### WHAT NEEDS TO BE DONE
Convert the lines from the start of the records through the line containing "center [366, 324]." into a JSON list of strings, one string per line, leaving out blank lines. Include both of those lines.

(Pixel coordinate grounding data)

[Start of section]

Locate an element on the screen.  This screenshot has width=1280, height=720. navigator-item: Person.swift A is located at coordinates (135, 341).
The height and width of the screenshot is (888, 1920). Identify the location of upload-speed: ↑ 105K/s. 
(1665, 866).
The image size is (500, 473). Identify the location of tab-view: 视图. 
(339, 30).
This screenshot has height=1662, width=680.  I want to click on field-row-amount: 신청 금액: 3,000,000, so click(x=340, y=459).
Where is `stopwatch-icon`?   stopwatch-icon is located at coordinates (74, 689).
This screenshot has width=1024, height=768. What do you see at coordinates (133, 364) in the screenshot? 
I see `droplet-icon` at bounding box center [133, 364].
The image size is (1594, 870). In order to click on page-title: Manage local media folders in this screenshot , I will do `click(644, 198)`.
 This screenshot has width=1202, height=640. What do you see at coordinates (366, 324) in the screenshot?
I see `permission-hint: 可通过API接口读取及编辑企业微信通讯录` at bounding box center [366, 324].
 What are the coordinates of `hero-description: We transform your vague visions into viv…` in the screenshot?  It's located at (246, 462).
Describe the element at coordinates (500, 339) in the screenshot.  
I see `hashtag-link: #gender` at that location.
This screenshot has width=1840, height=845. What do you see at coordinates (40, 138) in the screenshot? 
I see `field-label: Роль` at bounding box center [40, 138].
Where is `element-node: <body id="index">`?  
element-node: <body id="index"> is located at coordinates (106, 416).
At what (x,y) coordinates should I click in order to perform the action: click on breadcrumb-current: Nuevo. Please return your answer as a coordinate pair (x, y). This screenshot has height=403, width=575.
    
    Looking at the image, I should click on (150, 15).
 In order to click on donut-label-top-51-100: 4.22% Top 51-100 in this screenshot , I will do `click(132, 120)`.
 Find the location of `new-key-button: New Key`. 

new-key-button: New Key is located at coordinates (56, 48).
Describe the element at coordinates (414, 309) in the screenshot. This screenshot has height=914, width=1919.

[End of section]

### PROBLEM SOLUTION
[
  "Locate an element on the screen.  This screenshot has width=1280, height=720. navigator-item: Person.swift A is located at coordinates (135, 341).",
  "The height and width of the screenshot is (888, 1920). Identify the location of upload-speed: ↑ 105K/s. ",
  "(1665, 866).",
  "The image size is (500, 473). Identify the location of tab-view: 视图. ",
  "(339, 30).",
  "This screenshot has height=1662, width=680.  I want to click on field-row-amount: 신청 금액: 3,000,000, so click(x=340, y=459).",
  "Where is `stopwatch-icon`?   stopwatch-icon is located at coordinates (74, 689).",
  "This screenshot has width=1024, height=768. What do you see at coordinates (133, 364) in the screenshot? ",
  "I see `droplet-icon` at bounding box center [133, 364].",
  "The image size is (1594, 870). In order to click on page-title: Manage local media folders in this screenshot , I will do `click(644, 198)`.",
  " This screenshot has width=1202, height=640. What do you see at coordinates (366, 324) in the screenshot?",
  "I see `permission-hint: 可通过API接口读取及编辑企业微信通讯录` at bounding box center [366, 324]."
]